CSIRO Water Quality Analysis using Turbidity

Maintainer: Xavier Ho xavier.ho@csiro.au

Please contact Xavier for any queries about this example.

This example uses the Analytics Execution Engine of AGDC v2 to query Landsat imagery. Two bands are combined to calculate an average, and the result is saved to an image.


In [3]:
from pprint import pprint
from datetime import datetime
import xarray as xr

import matplotlib
import matplotlib.image
%matplotlib inline

import datacube
from datacube.api import API, geo_xarray
from datacube.analytics.analytics_engine import AnalyticsEngine
from datacube.execution.execution_engine import ExecutionEngine
from datacube.analytics.utils.analytics_utils import plot

print('This example runs on Data Cube v2/{}.'.format(datacube.__version__))


This example runs on Data Cube v2/1.0.2+51.gd5a6f4b.
/usr/local/lib/python2.7/site-packages/matplotlib-1.5.1-py2.7-macosx-10.10-x86_64.egg/matplotlib/font_manager.py:273: UserWarning: Matplotlib is building the font cache using fc-list. This may take a moment.
  warnings.warn('Matplotlib is building the font cache using fc-list.
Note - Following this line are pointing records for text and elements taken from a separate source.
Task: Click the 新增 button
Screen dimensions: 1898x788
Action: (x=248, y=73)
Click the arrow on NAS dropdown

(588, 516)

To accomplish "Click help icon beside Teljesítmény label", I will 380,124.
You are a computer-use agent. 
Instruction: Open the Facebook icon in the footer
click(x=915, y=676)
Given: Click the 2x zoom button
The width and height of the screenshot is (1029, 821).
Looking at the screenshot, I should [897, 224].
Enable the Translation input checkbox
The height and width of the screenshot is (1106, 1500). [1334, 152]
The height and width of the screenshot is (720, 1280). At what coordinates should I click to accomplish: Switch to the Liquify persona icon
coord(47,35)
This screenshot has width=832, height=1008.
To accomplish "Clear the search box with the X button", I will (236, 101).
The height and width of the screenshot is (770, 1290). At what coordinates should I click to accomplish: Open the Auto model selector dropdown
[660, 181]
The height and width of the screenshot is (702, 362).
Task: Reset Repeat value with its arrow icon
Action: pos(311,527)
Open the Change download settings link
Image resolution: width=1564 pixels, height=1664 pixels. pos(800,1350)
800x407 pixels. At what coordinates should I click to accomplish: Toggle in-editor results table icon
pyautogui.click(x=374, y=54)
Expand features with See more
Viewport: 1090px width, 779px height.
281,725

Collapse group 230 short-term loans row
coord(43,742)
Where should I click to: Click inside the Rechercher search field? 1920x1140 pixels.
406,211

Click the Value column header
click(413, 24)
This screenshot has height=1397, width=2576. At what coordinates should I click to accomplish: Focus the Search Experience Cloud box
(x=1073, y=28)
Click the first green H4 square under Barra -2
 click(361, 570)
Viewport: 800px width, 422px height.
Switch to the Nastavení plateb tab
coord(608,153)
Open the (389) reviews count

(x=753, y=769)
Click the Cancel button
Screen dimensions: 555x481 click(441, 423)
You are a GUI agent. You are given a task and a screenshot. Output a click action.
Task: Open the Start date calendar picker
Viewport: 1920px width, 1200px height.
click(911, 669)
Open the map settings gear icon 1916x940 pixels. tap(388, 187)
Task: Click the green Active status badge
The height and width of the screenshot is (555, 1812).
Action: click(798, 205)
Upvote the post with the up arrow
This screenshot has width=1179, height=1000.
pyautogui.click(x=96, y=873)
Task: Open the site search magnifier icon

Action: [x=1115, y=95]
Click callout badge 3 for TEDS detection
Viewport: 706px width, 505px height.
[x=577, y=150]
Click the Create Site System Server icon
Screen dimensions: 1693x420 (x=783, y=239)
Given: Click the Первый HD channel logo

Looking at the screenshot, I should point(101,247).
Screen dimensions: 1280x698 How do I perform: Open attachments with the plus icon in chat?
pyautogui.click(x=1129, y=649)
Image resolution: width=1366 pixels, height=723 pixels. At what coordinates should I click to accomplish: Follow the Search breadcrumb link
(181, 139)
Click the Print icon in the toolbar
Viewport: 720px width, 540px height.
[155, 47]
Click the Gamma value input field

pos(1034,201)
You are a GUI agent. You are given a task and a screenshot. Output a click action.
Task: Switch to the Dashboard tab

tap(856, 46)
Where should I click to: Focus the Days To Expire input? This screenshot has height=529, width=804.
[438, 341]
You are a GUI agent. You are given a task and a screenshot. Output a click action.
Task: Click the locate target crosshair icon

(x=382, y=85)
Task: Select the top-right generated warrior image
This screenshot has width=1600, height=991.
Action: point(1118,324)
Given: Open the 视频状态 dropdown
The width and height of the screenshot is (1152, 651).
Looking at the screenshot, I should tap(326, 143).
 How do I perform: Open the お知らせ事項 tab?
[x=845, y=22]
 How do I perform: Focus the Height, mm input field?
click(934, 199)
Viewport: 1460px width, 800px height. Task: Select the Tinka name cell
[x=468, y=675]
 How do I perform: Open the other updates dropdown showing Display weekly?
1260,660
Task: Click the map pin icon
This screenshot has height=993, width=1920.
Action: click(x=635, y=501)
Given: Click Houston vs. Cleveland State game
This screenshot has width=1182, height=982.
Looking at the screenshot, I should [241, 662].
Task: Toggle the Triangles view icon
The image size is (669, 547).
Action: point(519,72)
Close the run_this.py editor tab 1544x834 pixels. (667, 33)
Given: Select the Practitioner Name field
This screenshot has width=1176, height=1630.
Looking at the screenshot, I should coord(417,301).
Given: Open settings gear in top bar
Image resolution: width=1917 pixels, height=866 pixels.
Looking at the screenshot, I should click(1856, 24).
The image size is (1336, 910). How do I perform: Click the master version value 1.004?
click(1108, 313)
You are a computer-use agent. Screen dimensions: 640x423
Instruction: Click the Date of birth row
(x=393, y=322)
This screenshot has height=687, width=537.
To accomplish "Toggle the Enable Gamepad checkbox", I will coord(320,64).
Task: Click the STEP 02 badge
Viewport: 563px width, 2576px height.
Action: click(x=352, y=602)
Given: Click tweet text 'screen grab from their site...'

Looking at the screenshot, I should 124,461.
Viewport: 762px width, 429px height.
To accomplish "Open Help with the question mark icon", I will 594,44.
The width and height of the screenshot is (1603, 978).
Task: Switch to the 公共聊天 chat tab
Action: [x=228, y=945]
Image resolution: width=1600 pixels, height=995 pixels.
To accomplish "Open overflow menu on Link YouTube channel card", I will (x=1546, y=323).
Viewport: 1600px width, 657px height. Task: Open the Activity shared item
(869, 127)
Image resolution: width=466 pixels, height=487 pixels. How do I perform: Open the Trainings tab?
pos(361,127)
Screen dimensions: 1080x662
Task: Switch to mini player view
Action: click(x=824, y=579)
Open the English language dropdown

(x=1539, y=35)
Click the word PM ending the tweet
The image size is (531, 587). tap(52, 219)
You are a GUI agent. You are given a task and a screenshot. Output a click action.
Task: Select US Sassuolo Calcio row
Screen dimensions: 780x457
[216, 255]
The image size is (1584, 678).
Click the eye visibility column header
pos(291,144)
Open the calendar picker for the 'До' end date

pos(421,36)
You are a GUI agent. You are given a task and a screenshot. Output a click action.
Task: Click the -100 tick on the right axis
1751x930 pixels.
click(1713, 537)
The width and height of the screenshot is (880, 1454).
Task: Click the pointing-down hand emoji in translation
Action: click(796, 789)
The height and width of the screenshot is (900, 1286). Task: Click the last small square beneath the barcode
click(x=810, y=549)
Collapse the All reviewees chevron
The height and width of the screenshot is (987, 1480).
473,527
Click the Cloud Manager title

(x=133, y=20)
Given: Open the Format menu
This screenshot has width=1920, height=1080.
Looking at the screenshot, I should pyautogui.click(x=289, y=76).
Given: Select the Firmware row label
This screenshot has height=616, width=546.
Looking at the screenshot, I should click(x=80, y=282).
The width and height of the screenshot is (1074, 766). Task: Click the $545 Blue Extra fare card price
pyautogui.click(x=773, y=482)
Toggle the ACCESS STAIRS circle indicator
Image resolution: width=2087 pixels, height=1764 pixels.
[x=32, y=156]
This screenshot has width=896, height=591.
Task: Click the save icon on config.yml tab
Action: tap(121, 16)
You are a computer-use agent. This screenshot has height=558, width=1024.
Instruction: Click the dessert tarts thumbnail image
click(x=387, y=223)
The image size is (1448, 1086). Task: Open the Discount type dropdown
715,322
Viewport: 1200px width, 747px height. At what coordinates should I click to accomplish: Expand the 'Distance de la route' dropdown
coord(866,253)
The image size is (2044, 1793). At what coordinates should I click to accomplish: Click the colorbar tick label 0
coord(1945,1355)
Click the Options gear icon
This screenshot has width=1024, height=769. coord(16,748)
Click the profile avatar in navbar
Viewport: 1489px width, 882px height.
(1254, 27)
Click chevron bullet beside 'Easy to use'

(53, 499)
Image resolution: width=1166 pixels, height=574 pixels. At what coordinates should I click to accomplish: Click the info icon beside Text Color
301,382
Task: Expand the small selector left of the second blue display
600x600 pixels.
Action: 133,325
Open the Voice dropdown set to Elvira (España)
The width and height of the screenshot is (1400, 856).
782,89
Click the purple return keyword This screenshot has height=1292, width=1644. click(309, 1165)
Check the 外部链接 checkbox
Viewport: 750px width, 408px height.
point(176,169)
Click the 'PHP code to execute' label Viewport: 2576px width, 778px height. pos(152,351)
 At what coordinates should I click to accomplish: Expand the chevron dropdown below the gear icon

This may take a moment.')

First, we make a query to the datacube to find out what datasets we have.


In [4]:
dc_a = AnalyticsEngine()
dc_e = ExecutionEngine()
dc_api = API()

print(dc_api.list_field_values('product')) # 'LEDAPS' should be in the list
print(dc_api.list_field_values('platform')) # 'LANDSAT_5' should be in the list


INFO:datacube.analytics.analytics_engine:Initialise Analytics Module.
INFO:datacube.execution.execution_engine:Initialise Execution Module.
[u'LEDAPS', u'nbar', u'pqa']
[u'LANDSAT_5']

Landsat Ecosystem Disturbance Adaptive Processing System (LEDAPS) is a NASA-funded project to map North American forest disturbance since 1975. We have datasets in the same format for Australia.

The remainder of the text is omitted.